A new kind of festival unfolds in the orchards and open spaces of PS21 in Chatham.
This weekend, a new kind of festival unfolds in the orchards and open spaces of PS21 in Chatham. Commonground, a free two-day event running August 30–31, features international street theater and conceptual performance. The focus is on two groups of performers walking on tightropes and building ephemeral arches of ice over fire.
Commonground intends to blur the line between audience and performer, performance and environment. It builds on a week of lead-up programming that’s already brought people into PS21 for free community tightrope walking workshops led by French aerialist Tatiana-Mosio Bongonga and members of Compagnie Basinga. The workshops, open to anyone eight and older, aren't just for fun, organizers say, they serve as a quiet metaphor for what the festival hopes to achieve: a shared sense of balance, vulnerability, and public engagement through art.
At the center of the weekend’s programming is the US premiere of “Soka Tira Osoa,” a gravity-defying tightrope piece by Compagnie Basinga. Performed daily at 1:30 and 5pm, the work features Bongonga walking a high wire suspended across PS21’s bucolic landscape, accompanied by live music.

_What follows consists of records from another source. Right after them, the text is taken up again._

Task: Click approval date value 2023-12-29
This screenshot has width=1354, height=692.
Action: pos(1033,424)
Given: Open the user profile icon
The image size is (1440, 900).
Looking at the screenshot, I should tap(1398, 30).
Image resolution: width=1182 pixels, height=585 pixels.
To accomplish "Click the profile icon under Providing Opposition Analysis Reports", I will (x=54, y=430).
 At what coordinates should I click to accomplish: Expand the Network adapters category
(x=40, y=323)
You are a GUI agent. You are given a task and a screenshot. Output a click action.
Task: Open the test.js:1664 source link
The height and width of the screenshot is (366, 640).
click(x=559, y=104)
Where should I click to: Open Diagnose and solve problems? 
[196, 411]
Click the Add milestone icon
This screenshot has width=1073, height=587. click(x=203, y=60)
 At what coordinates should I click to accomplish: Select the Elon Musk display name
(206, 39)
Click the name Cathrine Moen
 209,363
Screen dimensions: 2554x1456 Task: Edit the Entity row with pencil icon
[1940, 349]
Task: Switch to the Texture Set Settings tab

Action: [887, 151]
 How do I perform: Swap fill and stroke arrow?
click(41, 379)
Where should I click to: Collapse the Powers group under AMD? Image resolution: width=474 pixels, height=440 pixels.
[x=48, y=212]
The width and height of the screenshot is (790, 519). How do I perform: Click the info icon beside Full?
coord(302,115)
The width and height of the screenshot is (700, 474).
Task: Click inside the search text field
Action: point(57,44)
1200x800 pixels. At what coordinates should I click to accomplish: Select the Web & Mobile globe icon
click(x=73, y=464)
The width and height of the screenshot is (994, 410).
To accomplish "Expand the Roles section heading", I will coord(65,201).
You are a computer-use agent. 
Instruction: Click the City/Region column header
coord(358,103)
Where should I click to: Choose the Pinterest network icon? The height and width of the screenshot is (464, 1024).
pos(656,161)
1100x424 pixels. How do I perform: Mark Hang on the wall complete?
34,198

As the performance unfolds, the physicality and focus of the tightrope artist is intended to become a kind of public meditation, less about spectacle than about presence. The piece’s title, drawn from Catalan, translates to “the whole rope pulled together,” nodding to the communal nature of the act. In Bongonga’s work, there are no safety nets—trust is placed in the rope, the team, and the moment.

After dark, the tone shifts with the arrival of “Arch,” a performance-installation by UK-based company Kaleider. Somewhere between an opera and a construction project, the piece unfolds as performers attempt to build a free-standing arch from concrete blocks and ice. It’s an intentionally impermanent structure, melting and crumbling as it’s assembled, and a striking visual metaphor for shared labor, ambition, and futility. Kaleider has described the work as an “opera of inevitability,” where music and movement meet engineering and entropy.
The performances take place in the round, across PS21’s campus, among meadows, trees, and pathways, with no formal proscenium to separate performers from viewers. There are no tickets to purchase and no seats to reserve. Visitors are free to move about the space at their leisure. Food and drink will be available throughout the weekend, and attendees are encouraged to treat the event like a public meeting space.
The festival is free, though advance registration is required.